I also have to give props to Paul Best as aging real estate curmudgeon turned aging roller disco enthusiast, Danny. The tough part of older characters in high school productions is that even with judicious application of grey hair paint, it’s hard not to see the young person underneath. But I totally bought Best as an older man. I belly laughed more than once during his introductory scene as he barked random authority into multiple desk phones.

Finally, a shout out NHS orchestra members, Greg Akeson, Devyn Pope, Kurt Grunsky, Joshua Yasbeck, Connor Smith and Connor Wong. As I said, the soundtrack is one of my favourites – I still listen to “All Over The World” and “Magic” on almost a weekly basis. When I’m that familiar with a particular recording of a song, I often balk at anything not that version (the Saturday Night Fever episode of Glee made me SUPER frowny!), but Nepean’s band totally did it for me! I was seat-dancing super hard during most of the musical numbers. I’m going to assume the woman next to me kept looking around because she’d spotted some friends, not because she wanted to change seats.

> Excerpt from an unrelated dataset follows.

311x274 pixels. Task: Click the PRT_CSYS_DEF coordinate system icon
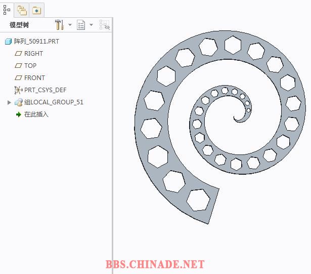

My only real complaint about Xanadu really has nothing to do with the NHS production, but with the musical itself. As I mentioned the stage version of Xanadu is far more self-aware than the movie. It knows its roots, it understands its flaws, and unlike Sonny with Kira, this play is much, much smarter than its inspiration. These are probably not bad things – particularly for anyone who’s never seen the film. But I have major nostalgia for the film. I did miss the sincerity of the original Xanadu  It was charming, not because it was clever, but because it had no idea how dreck it truly was.

But in the end staff and students at Nepean High School made me laugh, made me dance and made me pop in the Xanadu soundtrack as soon I as got in the car to drive home, which I suspect is exactly what Kevin intended when he sent me to see this show.

Like I said – the man knows me well!